**How to complete this task:**
Copy nothing but the lines from the line with "This screenshot has height=1500, width=692." to the end of the records, retyped exactly. Pictures stay out.

**Given data:**
BEGIN
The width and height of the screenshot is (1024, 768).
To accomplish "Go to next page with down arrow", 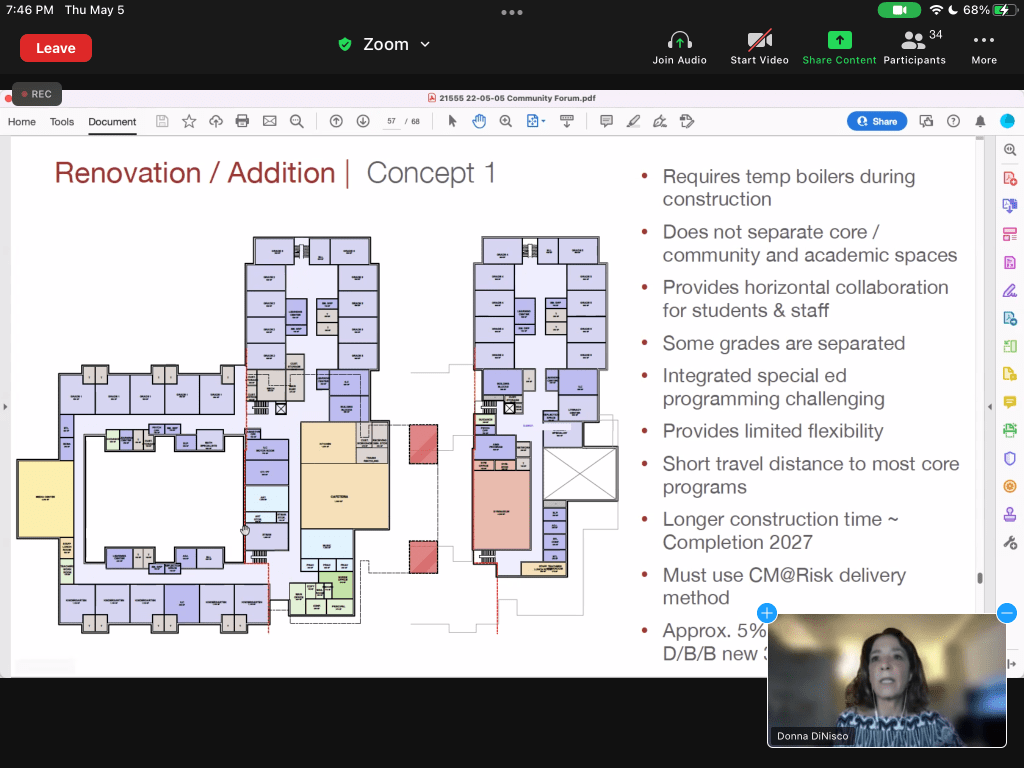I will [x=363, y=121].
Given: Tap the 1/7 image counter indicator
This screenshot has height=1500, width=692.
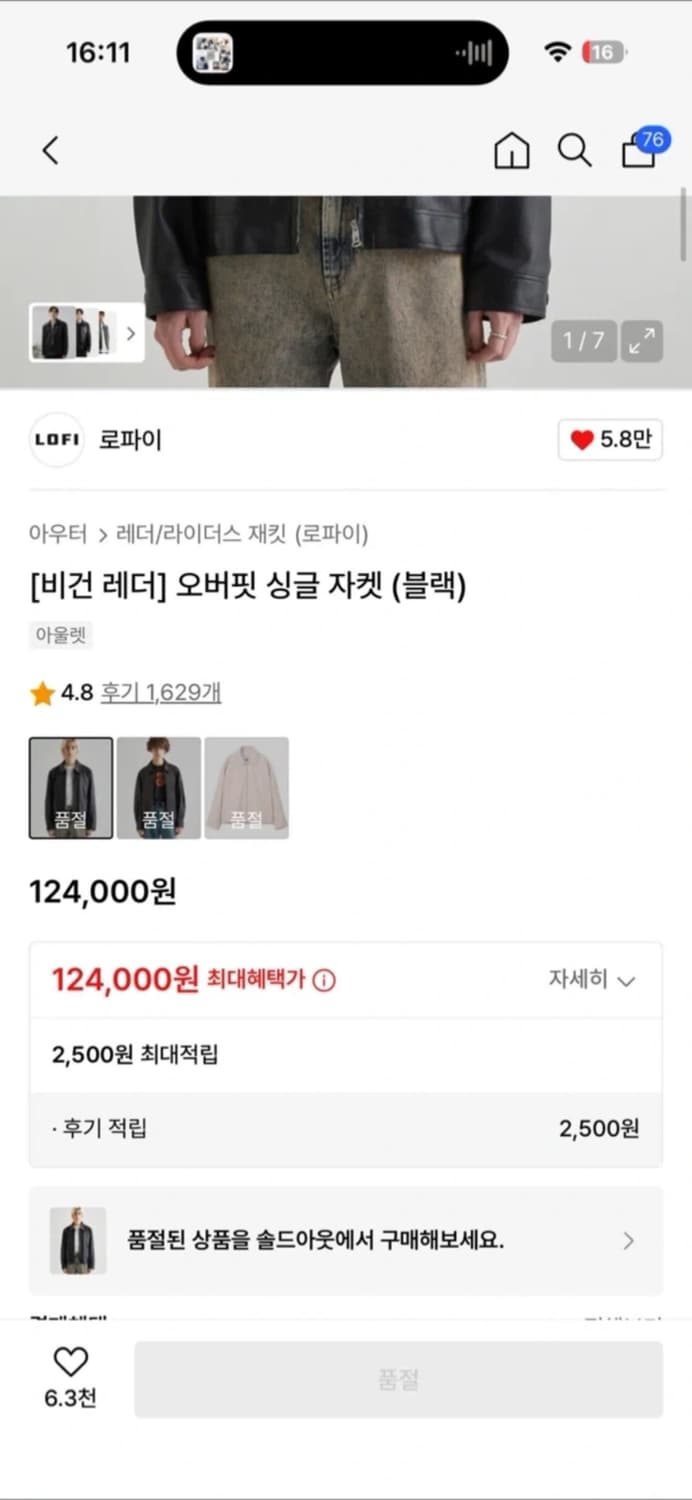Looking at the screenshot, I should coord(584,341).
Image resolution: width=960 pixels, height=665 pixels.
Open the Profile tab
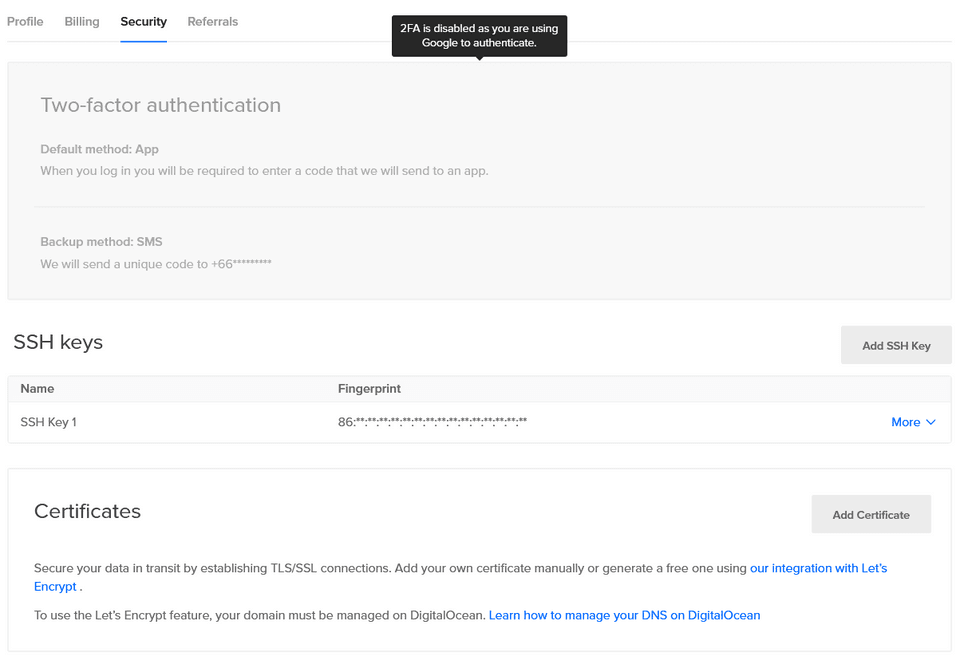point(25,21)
END
**Answer space:**
This screenshot has height=1500, width=692.
Looking at the screenshot, I should coord(584,341).
Image resolution: width=960 pixels, height=665 pixels.
Open the Profile tab
point(25,21)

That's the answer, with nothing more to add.